Version: Next

DataHub Dataset Command

The dataset command allows you to interact with Dataset entities in DataHub. This includes creating, updating, retrieving, validating, and synchronizing Dataset metadata.

Commands

sync

Synchronize Dataset metadata between YAML files and DataHub.

datahub dataset sync -f PATH_TO_YAML_FILE --to-datahub|--from-datahub

Options:

-f, --file - Path to the YAML file (required)
--to-datahub - Push metadata from YAML file to DataHub
--from-datahub - Pull metadata from DataHub to YAML file

Example:

# Push to DataHub
datahub dataset sync -f dataset.yaml --to-datahub

# Pull from DataHub
datahub dataset sync -f dataset.yaml --from-datahub

The sync command offers bidirectional synchronization, allowing you to keep your local YAML files in sync with the DataHub platform. The upsert command actually uses sync with the --to-datahub flag internally.
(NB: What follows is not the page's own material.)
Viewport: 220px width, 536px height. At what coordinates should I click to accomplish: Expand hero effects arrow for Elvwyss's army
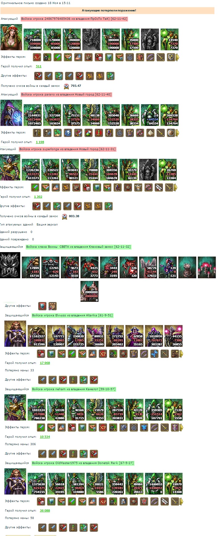(181, 354)
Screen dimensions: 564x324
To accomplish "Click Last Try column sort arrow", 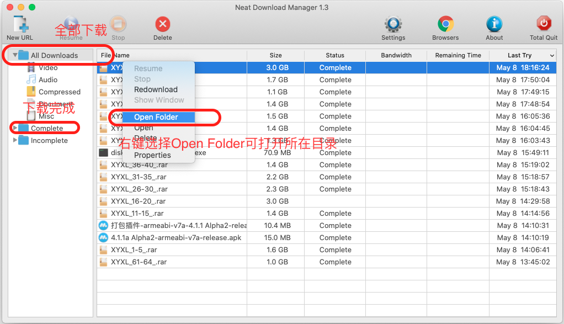I will pyautogui.click(x=552, y=56).
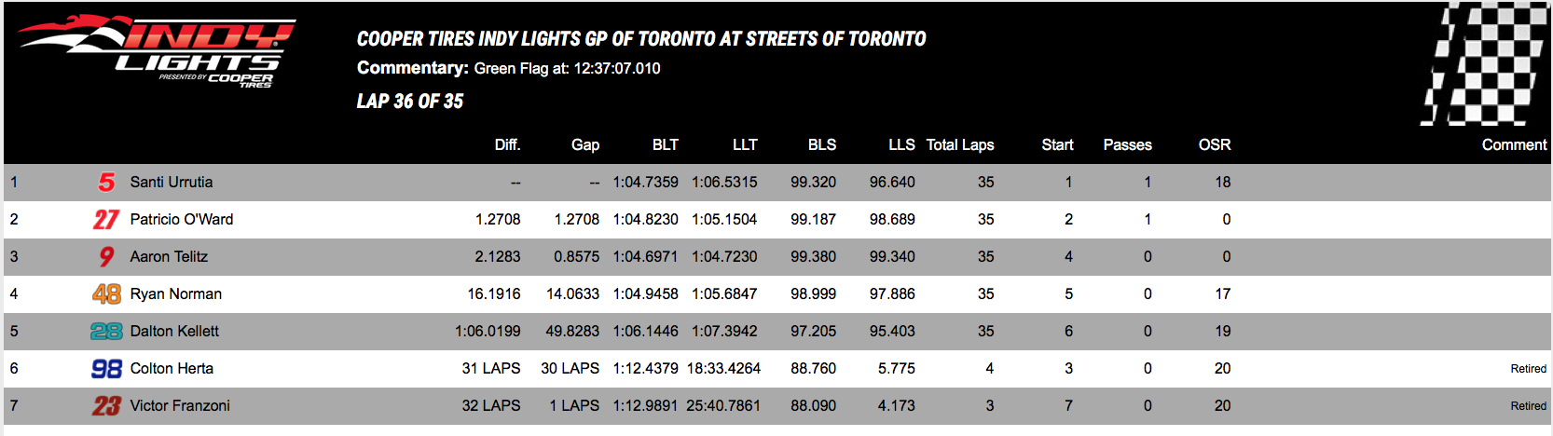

For details on the supported YAML format, see the Dataset YAML Format section.

file

Operate on a Dataset YAML file for validation or linting.

datahub dataset file [--lintCheck] [--lintFix] PATH_TO_YAML_FILE

Options:

--lintCheck - Check the YAML file for formatting issues (optional)
--lintFix - Fix formatting issues in the YAML file (optional)

Example:

# Check for linting issues
datahub dataset file --lintCheck dataset.yaml

# Fix linting issues
datahub dataset file --lintFix dataset.yaml

This command helps maintain consistent formatting of your Dataset YAML files. For more information on the expected format, refer to the Dataset YAML Format section.

upsert

Create or update Dataset metadata in DataHub.

datahub dataset upsert -f PATH_TO_YAML_FILE

Options:

-f, --file - Path to the YAML file containing Dataset metadata (required)

Example:

datahub dataset upsert -f dataset.yaml

This command will parse the YAML file, validate that any entity references exist in DataHub, and then emit the corresponding metadata change proposals to update or create the Dataset.

For details on the required structure of your YAML file, see the Dataset YAML Format section.

get

Retrieve Dataset metadata from DataHub and optionally write it to a file.

datahub dataset get --urn DATASET_URN [--to-file OUTPUT_FILE]

Options:

--urn - The Dataset URN to retrieve (required)
--to-file - Path to write the Dataset metadata as YAML (optional)

Example:

datahub dataset get --urn "urn:li:dataset:(urn:li:dataPlatform:hive,example_table,PROD)" --to-file my_dataset.yaml

If the URN does not start with urn:li:dataset:, it will be automatically prefixed.

The output file will be formatted according to the Dataset YAML Format section.

add_sibling

Add sibling relationships between Datasets.

datahub dataset add_sibling --urn PRIMARY_URN --sibling-urns SECONDARY_URN [--sibling-urns ANOTHER_URN ...]

Options:

--urn - URN of the primary Dataset (required)
--sibling-urns - URNs of secondary sibling Datasets (required, multiple allowed)

Example:

datahub dataset add_sibling --urn "urn:li:dataset:(urn:li:dataPlatform:hive,example_table,PROD)" --sibling-urns "urn:li:dataset:(urn:li:dataPlatform:snowflake,example_table,PROD)"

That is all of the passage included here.